>>>

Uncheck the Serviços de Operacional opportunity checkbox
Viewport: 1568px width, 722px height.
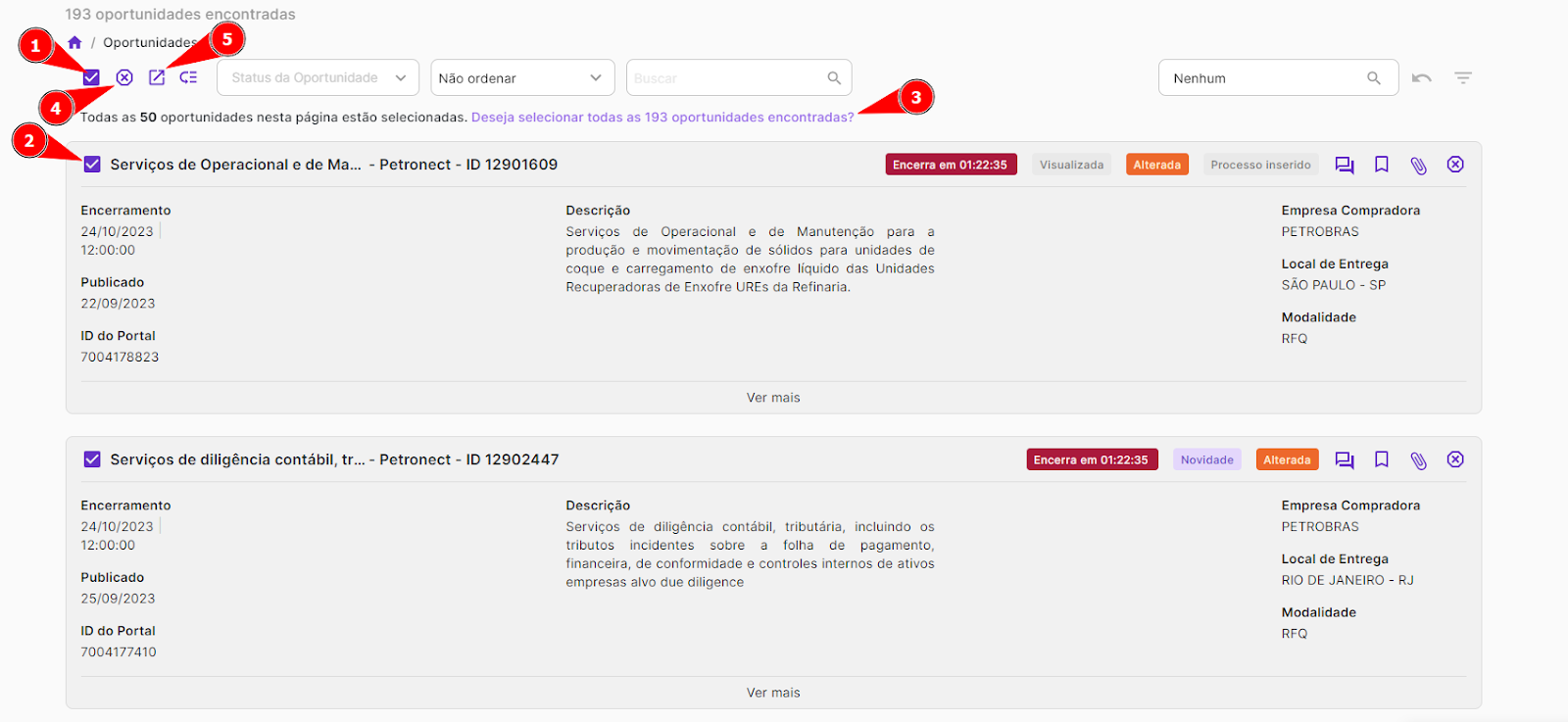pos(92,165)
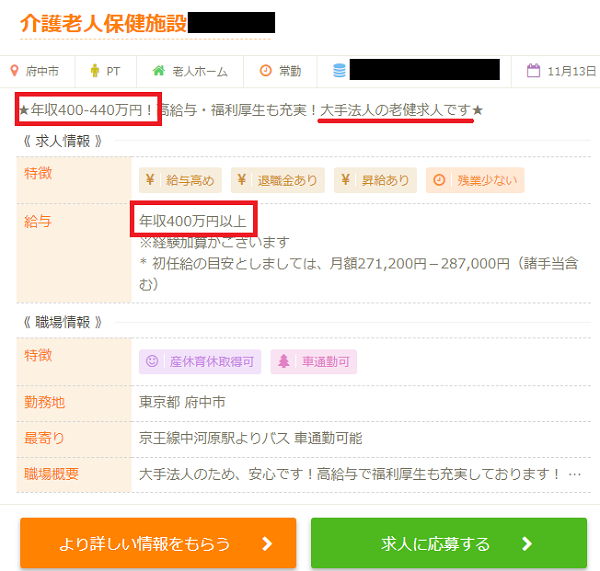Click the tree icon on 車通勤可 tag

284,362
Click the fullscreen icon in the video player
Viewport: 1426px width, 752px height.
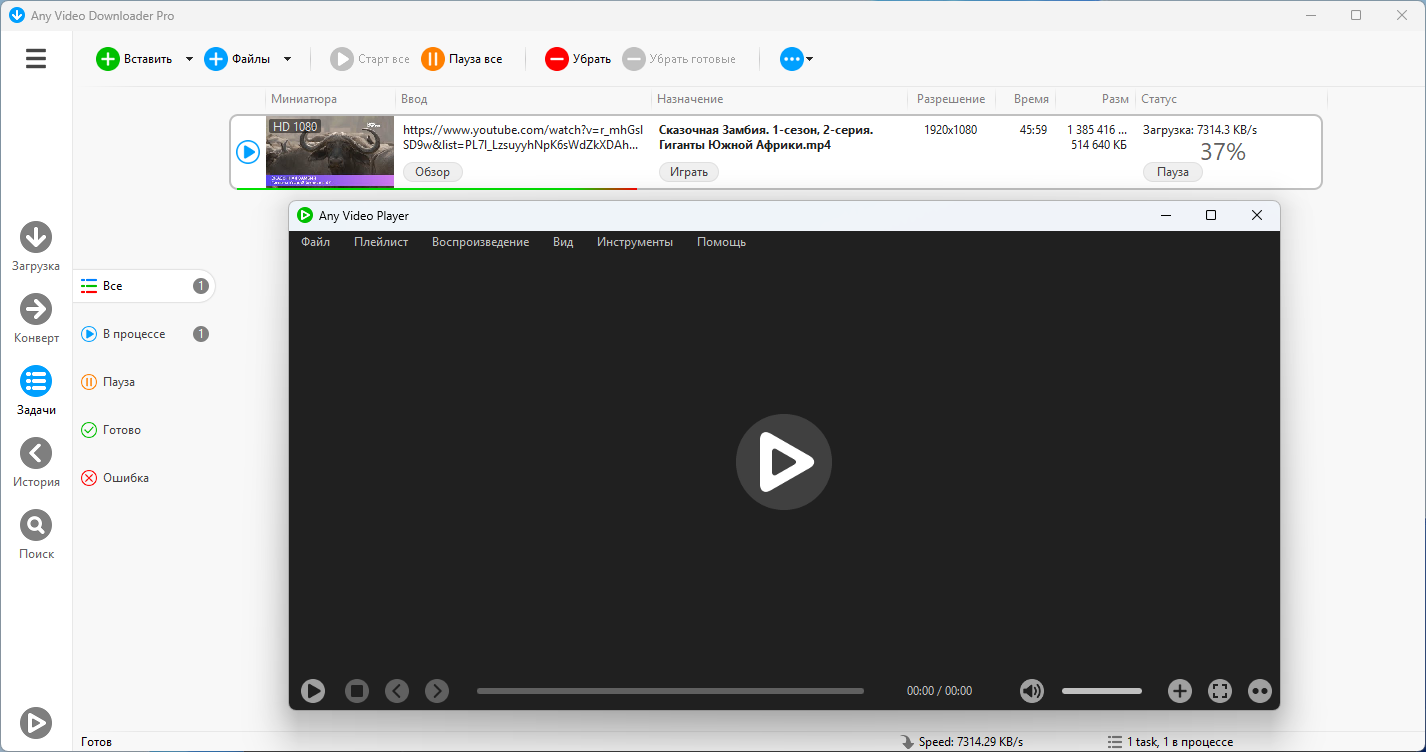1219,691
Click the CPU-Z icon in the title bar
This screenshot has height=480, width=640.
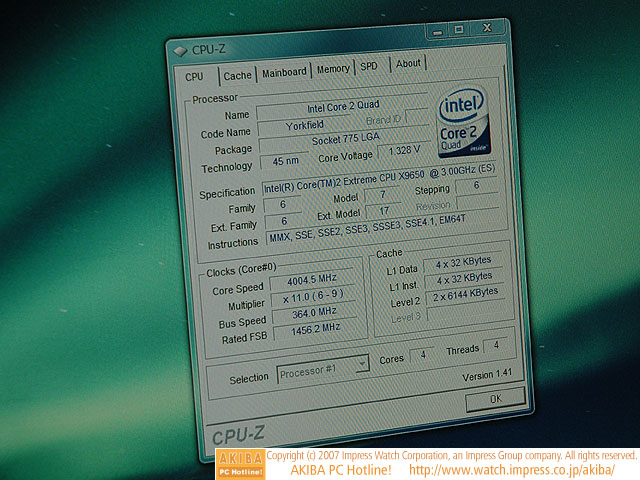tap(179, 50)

<<<

Set problem -> Rewrite the listing starting at the line containing "Click the fullscreen icon in the video player" and ending at the end of the listing, replacing "icon" with "button" and changing nothing else. Leave the pictures out of your answer.

Reply to the task ->
Click the fullscreen button in the video player
Viewport: 1426px width, 752px height.
1219,691
Click the CPU-Z button in the title bar
This screenshot has height=480, width=640.
tap(179, 50)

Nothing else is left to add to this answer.